It’s just a few days after Glastonbury, but time has no meaning during festival season anyway, and Dork has shrugged off the hangovers and comedowns, and arrived in a huge field 25 miles outside of Brussels. Forget all the Belgium cliches. Yes, they have lots of bicycles. Yes, the queue for the waffle stand is longer than at the bar. Yes, the beer is quite strong. But for four days, Rock Werchter makes Belgium the coolest and least boring place on earth.
It is a beast of a festival, with the kind of line-up that makes you squint at the poster and say, ‘Really, all that, for me?’ It is so stacked with talent and big names that even The Killers and Twenty One Pilots don’t make headline status, and bands that would easily sell out Brixton Academy are tucked away on opening slots or on the smallest stages.

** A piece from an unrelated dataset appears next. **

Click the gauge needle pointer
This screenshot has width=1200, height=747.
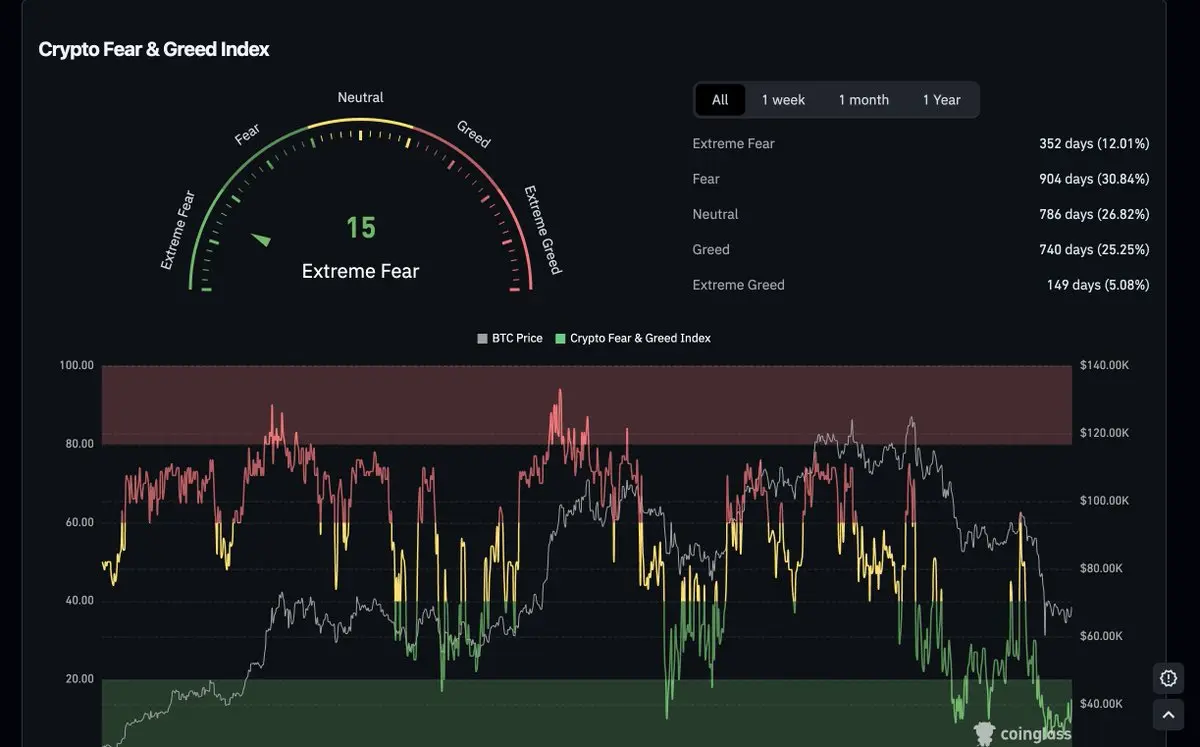[x=261, y=239]
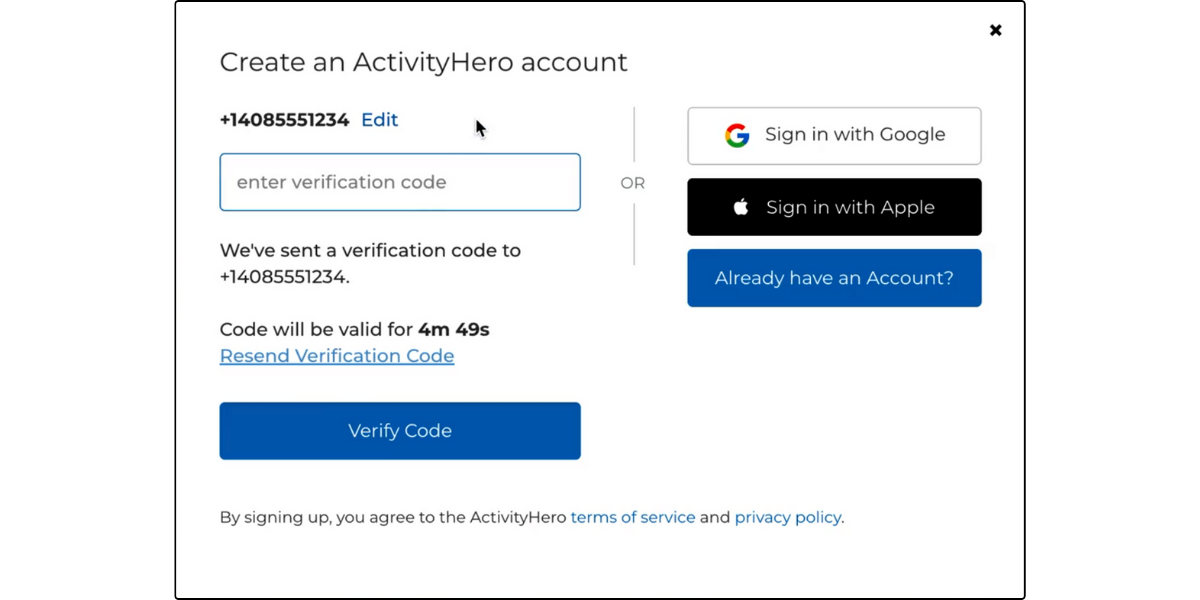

It’s lower down the bill where things get really exciting. Where Metallica feel polished and practised to the nth degree, Måneskin exist on the absolute edge of total chaos and are all the more vital for it. Strutting and swaggering with the confidence of a band knowing it is their time, Damiano David already makes a rock star for the ages, while Victoria De Angelis and Thomas Raggi continually hype the already-amped up crowd up to new heights. There is no more exciting sight in music right now, and when Damiano sings of ‘my generation’ it is a less a hoary old Who cover and more a statement of fact. Immediately followed on the main stage by YUNGBLUD, it is the kind of devastating 1-2 punch to the chin of Traditional Rock Music that we have been crying out for at UK festivals for so long.

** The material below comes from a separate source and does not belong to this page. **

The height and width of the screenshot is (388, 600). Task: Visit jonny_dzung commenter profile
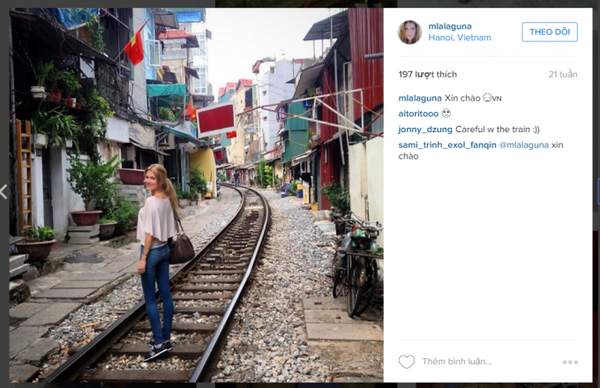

Dom Harrison is at his usual levels of 125% chaos, leaving one punter in a heavy metal t-shirt musing afterwards, “We don’t usually have stuff like that here. But I… think I like it?” Later that same night, Twenty One Pilots are the next to cast off safety and consistency for something altogether more exciting. An entire festival field is permanently scarred with second-hand fear by Tyler Joseph climbing up untethered to PRETTY MUCH THE ACTUAL TOP OF THE FESTIVAL STAGE at the climax to ‘Car Radio’. Standing on top of the lighting rig about 30 metres up staring down at the rest of the world, you couldn’t find a more accurate reflection on where Tyler and Josh find themselves these days.
Elsewhere, highlights are as stacked as you’d imagine with a bill like this. Lewis Capaldi wanders around Metallica’s stage circle during his set, apologising to the bemused metalheads for not having any new music to play them because he was too busy masturbating over lockdown. KennyHoopla masterfully and single-handedly catches a waffle thrown at him mid-song across one of the most frenzied moshpits of the weekend. Turnstile have A Big Moment with their sudden promotion to Main Stage, proving their hardcore punk sound translates to the (literally) biggest stages with ease. Phoebe Bridgers makes everyone within a one-mile radius cry. Haim and girl in red supply enough electricity and energy with their performances to supply most of the continent for a good month or so.
As a festival that manages to find a subtle balance between monster-sized big ticket acts, and the next generation waiting in the wings to replace them, Rock Werchter takes some beating. We told you Belgium wasn’t boring.